Common Failure Modes
The most common mechanical failure involves damage to the diaphragm itself. An investigation by the U.S. Nuclear Regulatory Commission into repeated failures at a nuclear plant found that tiny metallic and glass-like particles had punctured the thin diaphragm material during manufacturing, assembly, or installation. The holes allowed process fluid to pass from one side to the other, equalizing pressure and preventing the switch from detecting any difference at all.
This type of failure is straightforward to catch during routine functional testing or calibration, since the switch simply won’t respond to applied pressure. Facilities that test switches monthly have very low odds of operating with a failed unit for long. For critical applications, ultrasonic or solvent cleaning of all internal parts during assembly, combined with microscopic inspection of the diaphragm for embedded particles, significantly reduces the risk.
Choosing the Right Switch
The first step is identifying the medium the switch will contact: air, nitrogen, water, oil, or a corrosive chemical. The wetted materials (everything the process fluid touches) must be compatible with that medium. For dusty or humid environments, look for switches with dust-proof grilles or IP65-rated enclosures that resist particulate contamination and water splashes.
Pressure range is equally important.

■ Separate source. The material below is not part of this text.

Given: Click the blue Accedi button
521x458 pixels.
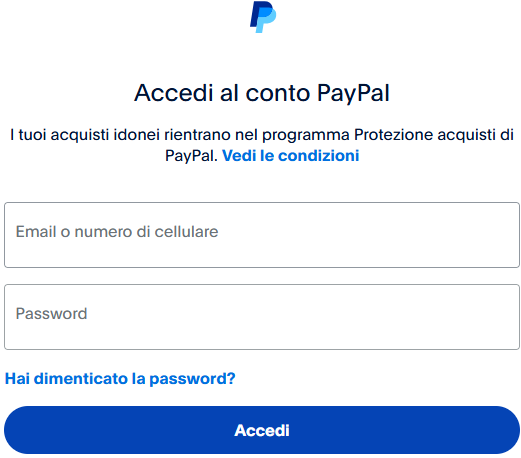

If you’re monitoring a filter that creates a differential of a few hundred pascals, a switch rated for tens of thousands of pascals will lack the sensitivity to respond accurately. Match the switch’s range to the expected operating pressures. A common range for gas flow monitoring is around ±10 kPa, but low-differential applications detecting 500 Pa or less need a high-sensitivity, low-range model. Oversizing the range doesn’t just reduce accuracy; it also increases the risk of missing the pressure change you’re trying to detect.